* **WORK REQUEST**:
Pull every line from the records that has the word "Facebook" in it.

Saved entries
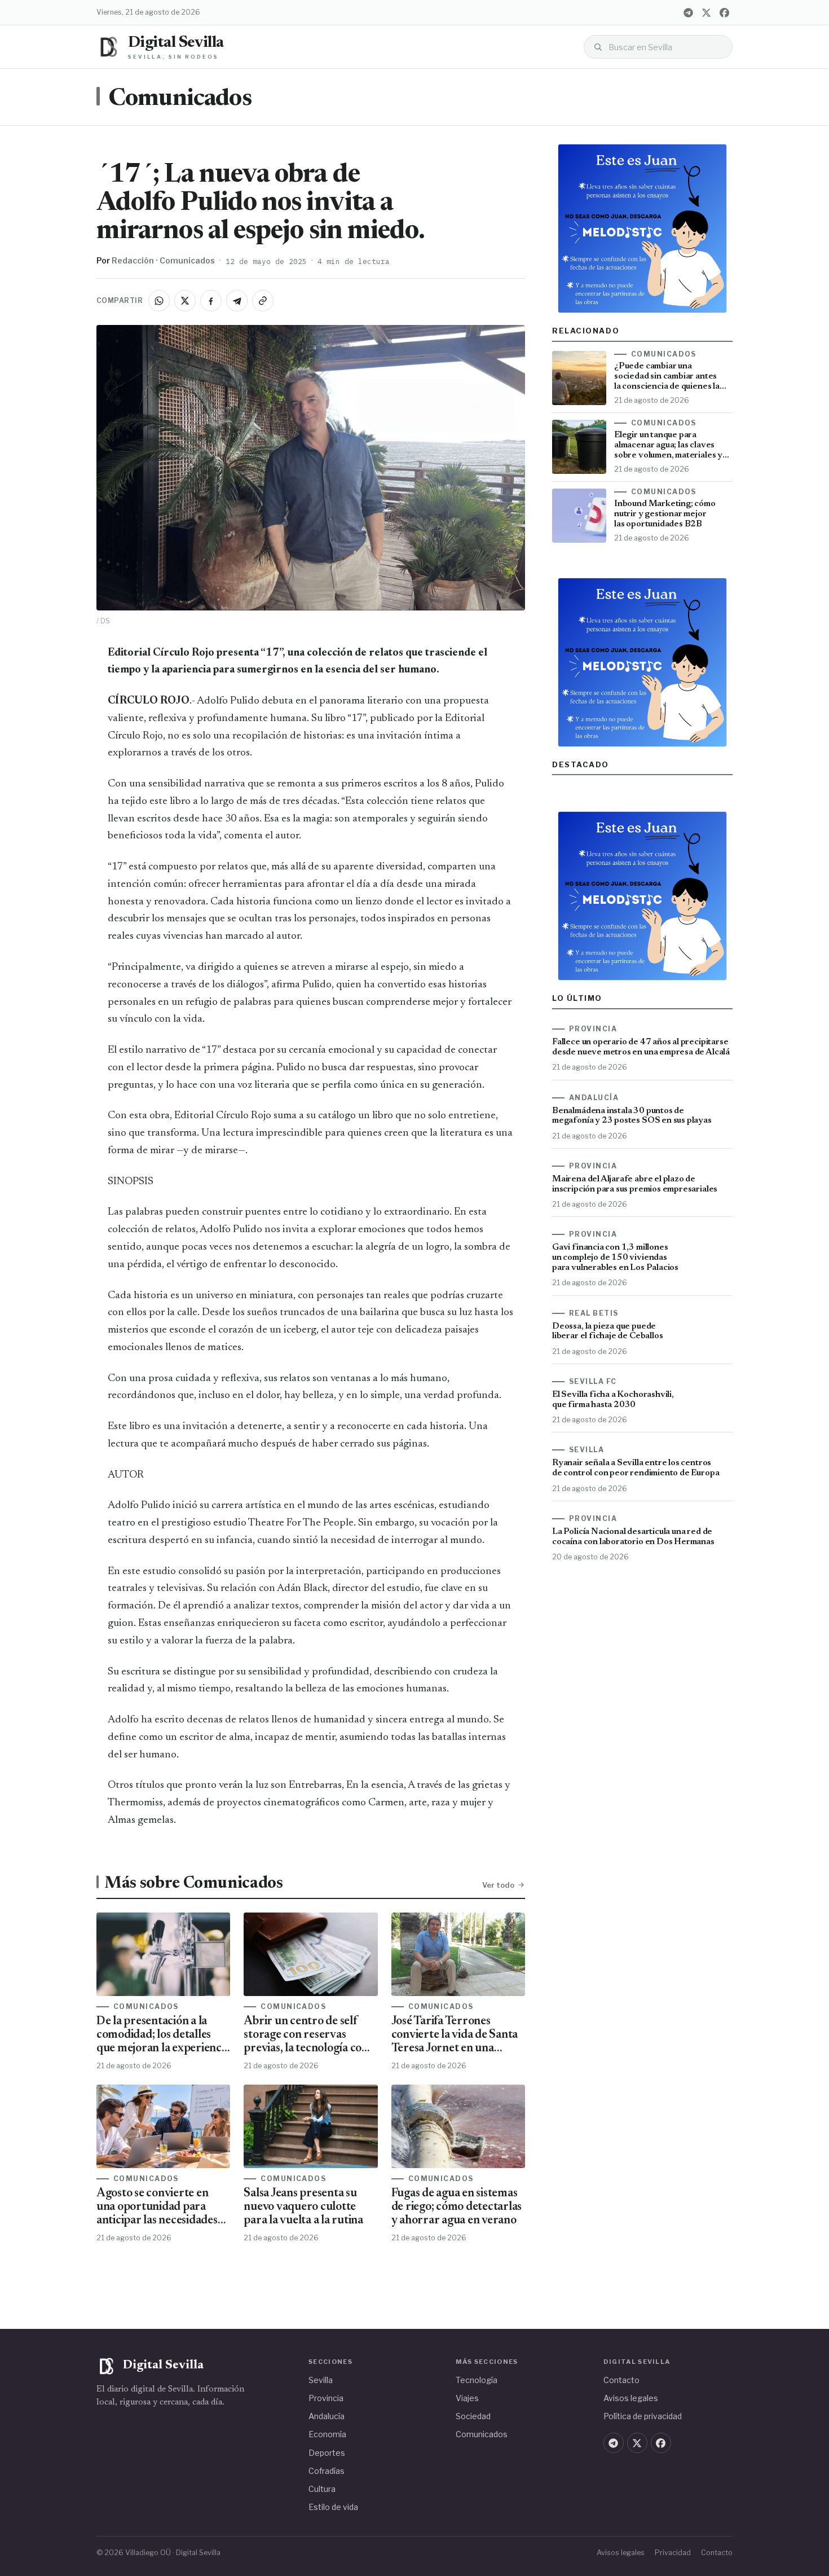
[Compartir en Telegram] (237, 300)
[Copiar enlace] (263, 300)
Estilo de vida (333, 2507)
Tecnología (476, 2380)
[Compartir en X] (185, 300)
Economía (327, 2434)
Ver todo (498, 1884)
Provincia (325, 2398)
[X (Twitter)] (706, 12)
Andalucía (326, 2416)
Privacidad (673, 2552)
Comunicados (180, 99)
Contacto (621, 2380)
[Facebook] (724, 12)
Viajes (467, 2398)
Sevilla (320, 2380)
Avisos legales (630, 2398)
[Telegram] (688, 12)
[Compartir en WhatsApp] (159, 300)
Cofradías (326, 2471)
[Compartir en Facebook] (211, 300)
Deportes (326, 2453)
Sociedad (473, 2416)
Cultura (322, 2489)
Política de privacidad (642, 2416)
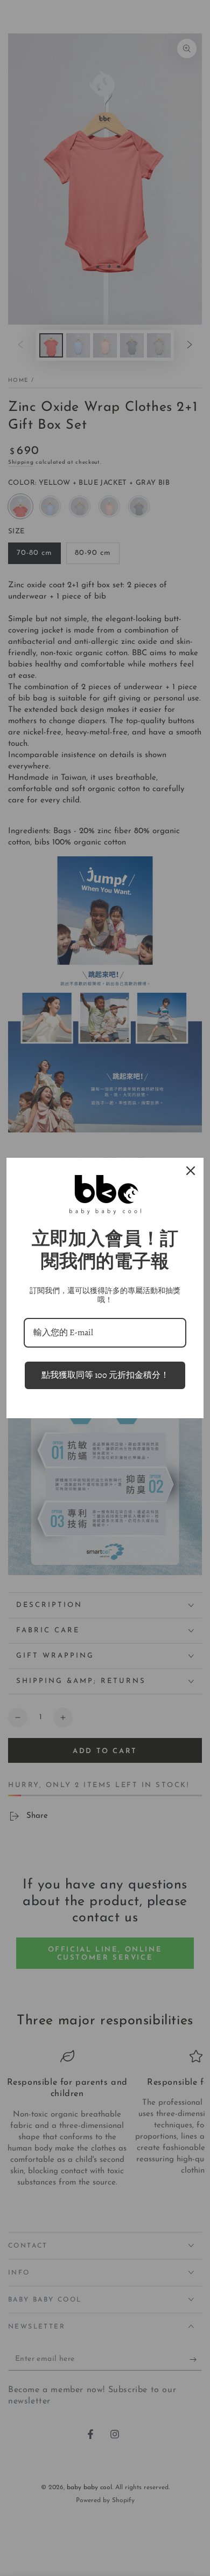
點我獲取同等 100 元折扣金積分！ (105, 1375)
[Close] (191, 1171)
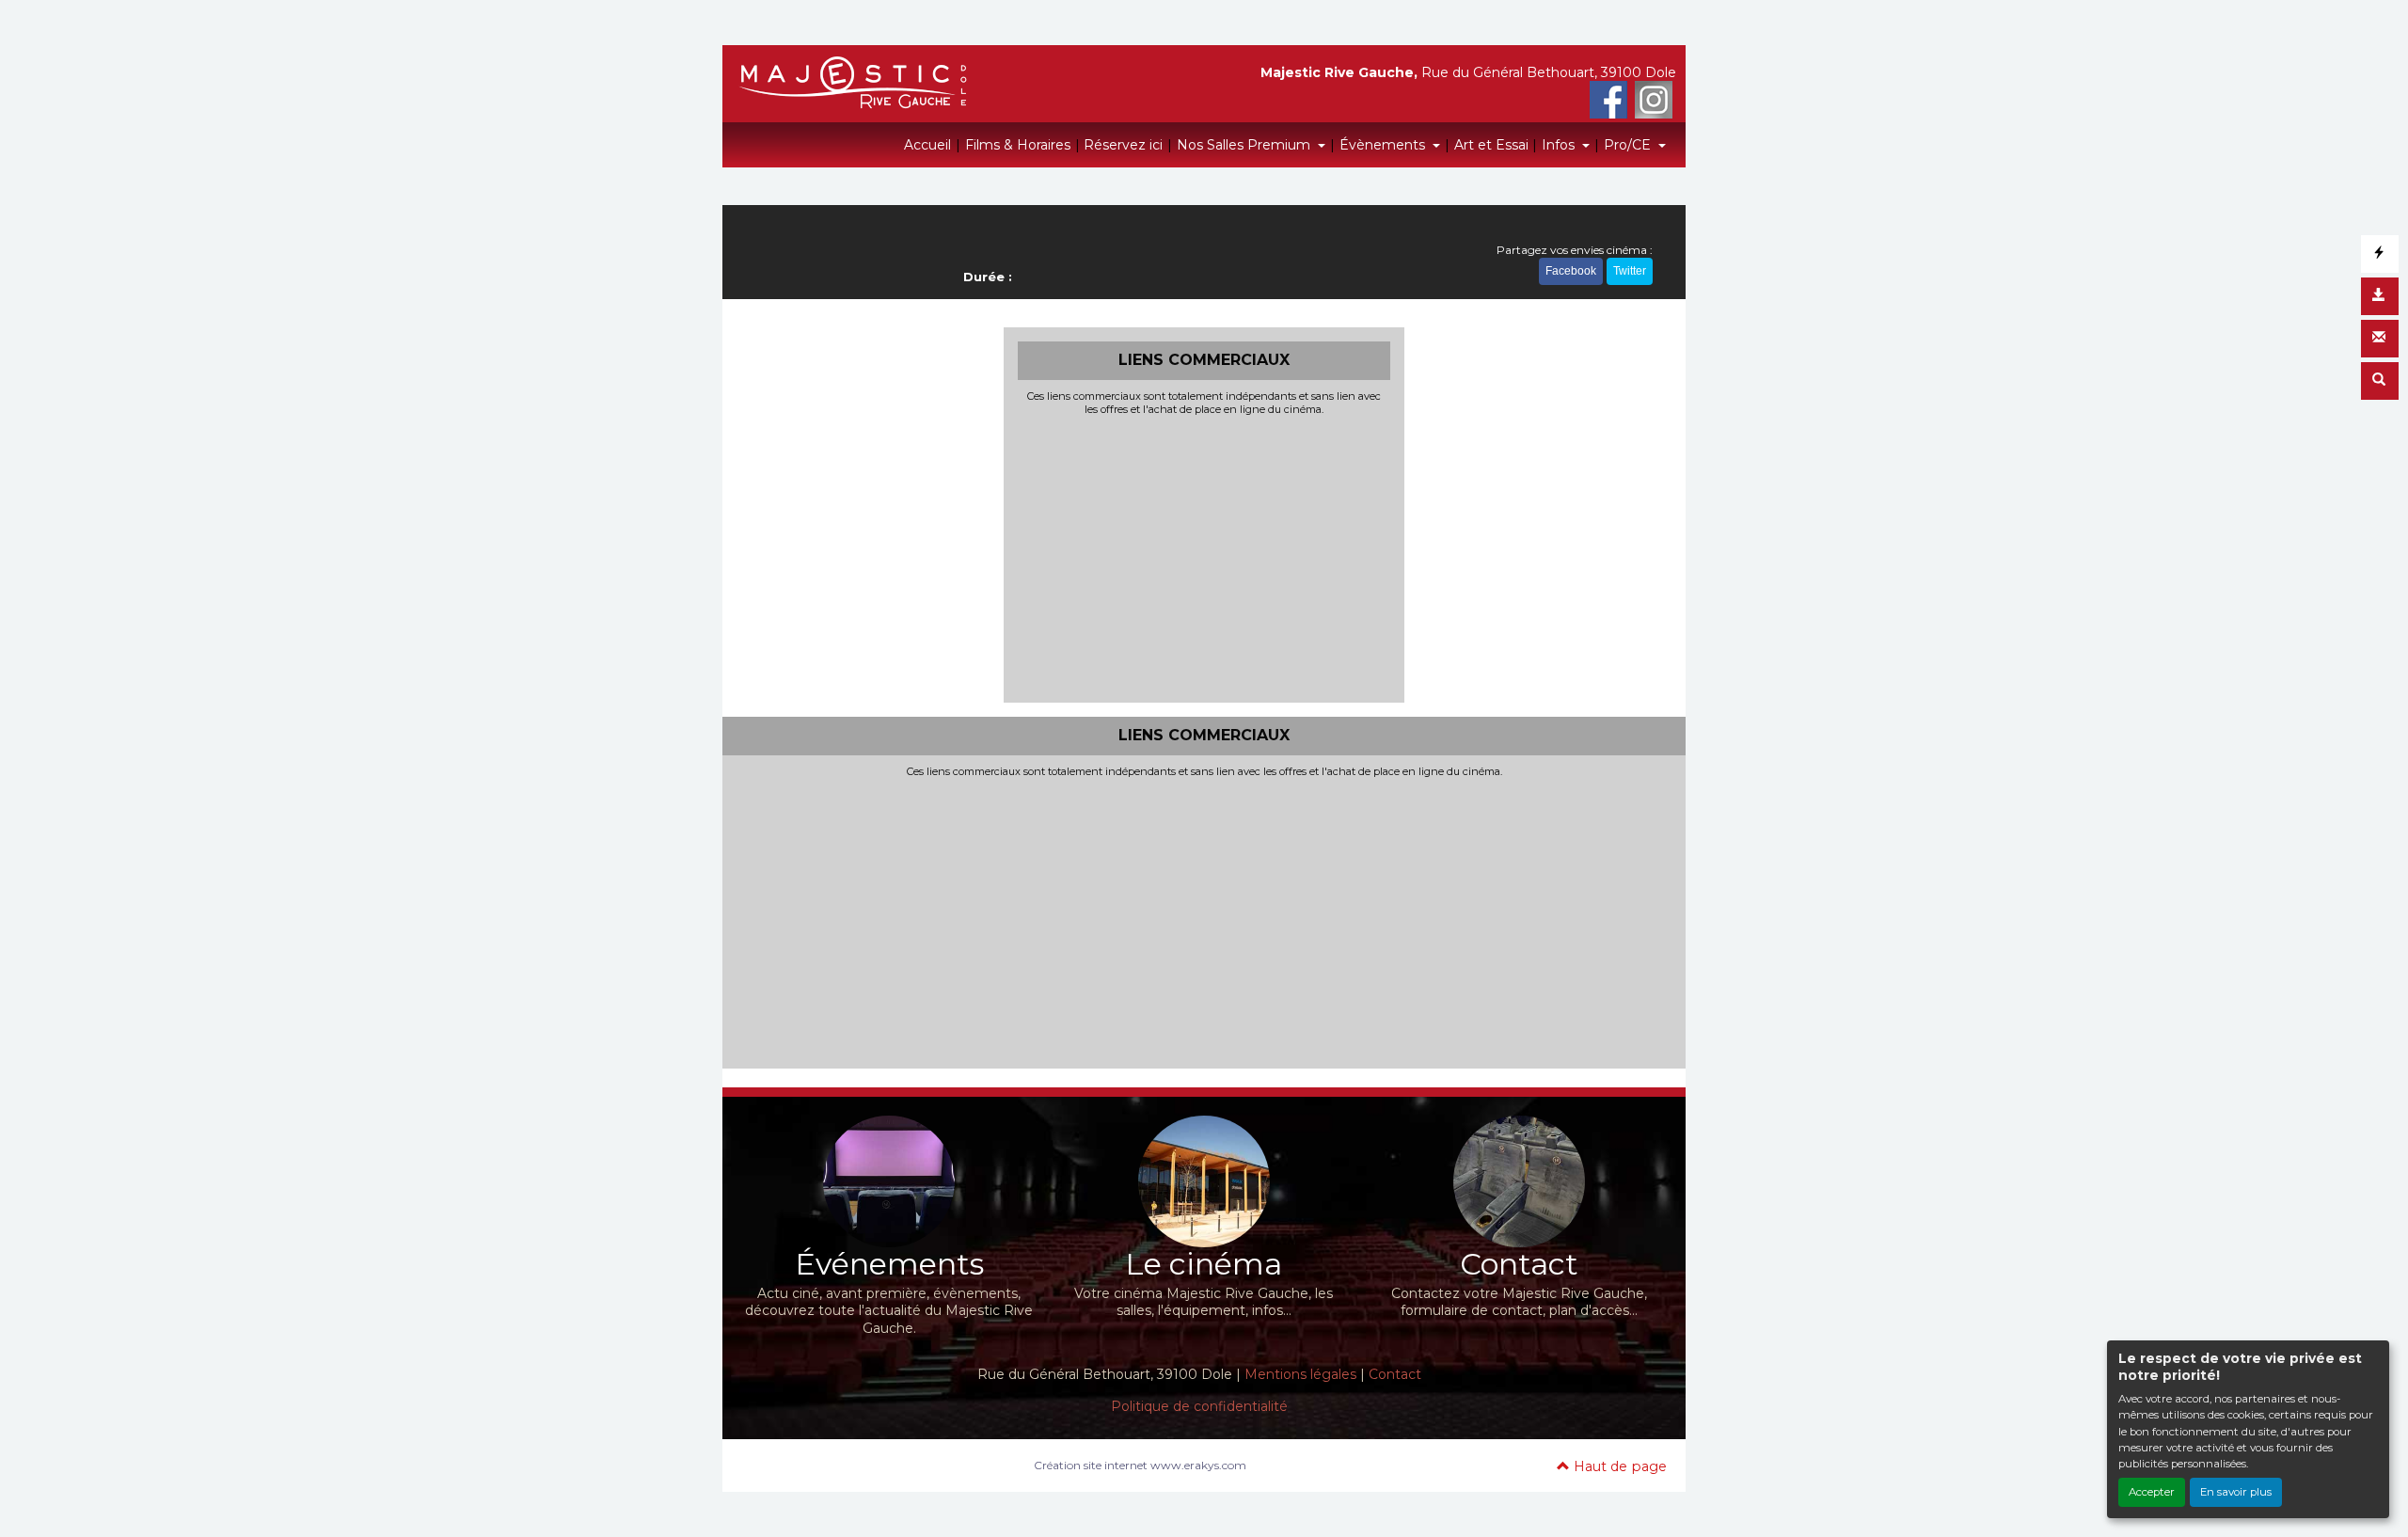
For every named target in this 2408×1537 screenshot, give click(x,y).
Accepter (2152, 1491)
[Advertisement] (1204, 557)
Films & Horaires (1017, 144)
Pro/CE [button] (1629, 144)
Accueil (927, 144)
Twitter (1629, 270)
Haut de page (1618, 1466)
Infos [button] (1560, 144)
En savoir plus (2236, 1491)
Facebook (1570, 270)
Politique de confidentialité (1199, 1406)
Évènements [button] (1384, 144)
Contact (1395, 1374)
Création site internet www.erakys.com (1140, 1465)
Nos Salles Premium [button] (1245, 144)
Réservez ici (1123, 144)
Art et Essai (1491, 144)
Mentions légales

* **RESPONSE**:
[Facebook] (724, 12)
[Compartir en Facebook] (211, 300)
Facebook (1570, 270)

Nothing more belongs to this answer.